14 QDevice and QNetd #
QDevice and QNetd participate in quorum decisions. With
assistance from the arbitrator corosync-qnetd
,
corosync-qdevice
provides
a configurable number of votes, allowing a cluster to sustain
more node failures than the standard quorum rules allow. We
recommend deploying corosync-qnetd
and corosync-qdevice
for
clusters with an even number of nodes, and especially for two-node clusters.
14.1 Conceptual overview #
In comparison to calculating quora among cluster nodes, the QDevice-and-QNetd approach has the following benefits:
It provides better sustainability in case of node failures.
You can write your own heuristics scripts to affect votes.
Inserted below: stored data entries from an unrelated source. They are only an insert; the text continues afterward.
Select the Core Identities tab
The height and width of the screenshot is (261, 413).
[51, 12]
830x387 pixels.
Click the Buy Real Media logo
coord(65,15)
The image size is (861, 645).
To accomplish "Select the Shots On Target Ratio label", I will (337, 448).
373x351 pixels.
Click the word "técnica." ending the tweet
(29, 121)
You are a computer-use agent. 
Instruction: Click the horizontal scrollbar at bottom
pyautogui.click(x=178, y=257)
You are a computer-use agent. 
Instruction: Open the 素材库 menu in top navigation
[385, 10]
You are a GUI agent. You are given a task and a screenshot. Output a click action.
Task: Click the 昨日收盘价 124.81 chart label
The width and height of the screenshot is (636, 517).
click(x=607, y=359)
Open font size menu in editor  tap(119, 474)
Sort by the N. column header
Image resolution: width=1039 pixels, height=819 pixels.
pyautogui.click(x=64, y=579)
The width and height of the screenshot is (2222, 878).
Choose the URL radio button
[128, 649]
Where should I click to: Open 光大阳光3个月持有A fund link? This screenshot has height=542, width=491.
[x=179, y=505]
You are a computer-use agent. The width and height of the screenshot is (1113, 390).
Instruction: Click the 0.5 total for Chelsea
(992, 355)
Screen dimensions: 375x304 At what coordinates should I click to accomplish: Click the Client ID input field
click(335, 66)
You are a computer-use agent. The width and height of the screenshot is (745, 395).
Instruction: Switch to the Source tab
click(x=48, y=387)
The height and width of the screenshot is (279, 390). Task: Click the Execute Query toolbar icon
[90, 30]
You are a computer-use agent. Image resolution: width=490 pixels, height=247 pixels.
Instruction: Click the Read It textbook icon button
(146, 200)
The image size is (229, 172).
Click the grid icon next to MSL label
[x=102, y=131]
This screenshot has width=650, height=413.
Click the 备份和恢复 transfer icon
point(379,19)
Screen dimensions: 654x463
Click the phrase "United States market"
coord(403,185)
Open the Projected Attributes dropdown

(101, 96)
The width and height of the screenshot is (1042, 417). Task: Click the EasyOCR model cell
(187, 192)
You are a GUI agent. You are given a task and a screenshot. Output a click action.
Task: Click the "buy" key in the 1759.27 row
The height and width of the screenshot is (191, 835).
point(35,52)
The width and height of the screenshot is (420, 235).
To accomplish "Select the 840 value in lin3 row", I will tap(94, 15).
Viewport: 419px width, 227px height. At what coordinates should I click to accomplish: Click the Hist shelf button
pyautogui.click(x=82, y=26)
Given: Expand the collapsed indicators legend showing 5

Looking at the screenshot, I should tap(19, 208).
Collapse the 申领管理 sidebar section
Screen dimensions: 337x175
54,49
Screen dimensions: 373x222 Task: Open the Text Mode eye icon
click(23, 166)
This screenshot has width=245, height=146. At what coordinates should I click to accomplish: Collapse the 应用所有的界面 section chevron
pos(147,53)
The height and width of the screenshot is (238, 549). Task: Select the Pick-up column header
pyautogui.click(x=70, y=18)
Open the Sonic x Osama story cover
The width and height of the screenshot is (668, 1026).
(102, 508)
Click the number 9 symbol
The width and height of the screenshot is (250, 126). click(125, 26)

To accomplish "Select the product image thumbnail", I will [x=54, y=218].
This is especially useful for complex setups.
It enables you to configure a QNetd server to provide votes for multiple clusters.
It allows using diskless SBD for two-node clusters.
It helps with quorum decisions for clusters with an even number of nodes under split-brain situations, especially for two-node clusters.
A setup with QDevice/QNetd consists of the following components and mechanisms:
- QNetd (
corosync-qnetd
) A systemd service (a daemon, the “QNetd server”) which is not part of the cluster. The systemd service provides a vote to the
corosync-qdevice
daemon.To improve security,
corosync-qnetd
can work with TLS for client certificate checking.- QDevice (
corosync-qdevice
) A systemd service (a daemon) on each cluster node running together with Corosync. This is the client of
corosync-qnetd
. Its primary use is to allow a cluster to sustain more node failures than standard quorum rules allow.QDevice is designed to work with different arbitrators. However, currently, only QNetd is supported.
- Algorithms
QDevice supports different algorithms, which determine the behavior of how votes are assigned. Currently, the following exist:
FFSplit (“fifty-fifty split”) is the default. It is used for clusters with an even number of nodes. If the cluster splits into two similar partitions, this algorithm provides one vote to one of the partitions, based on the results of heuristics checks and other factors.
LMS (“last man standing”) allows the only remaining node that can see the QNetd server to get the votes. So this algorithm is useful when a cluster with only one active node should remain quorate.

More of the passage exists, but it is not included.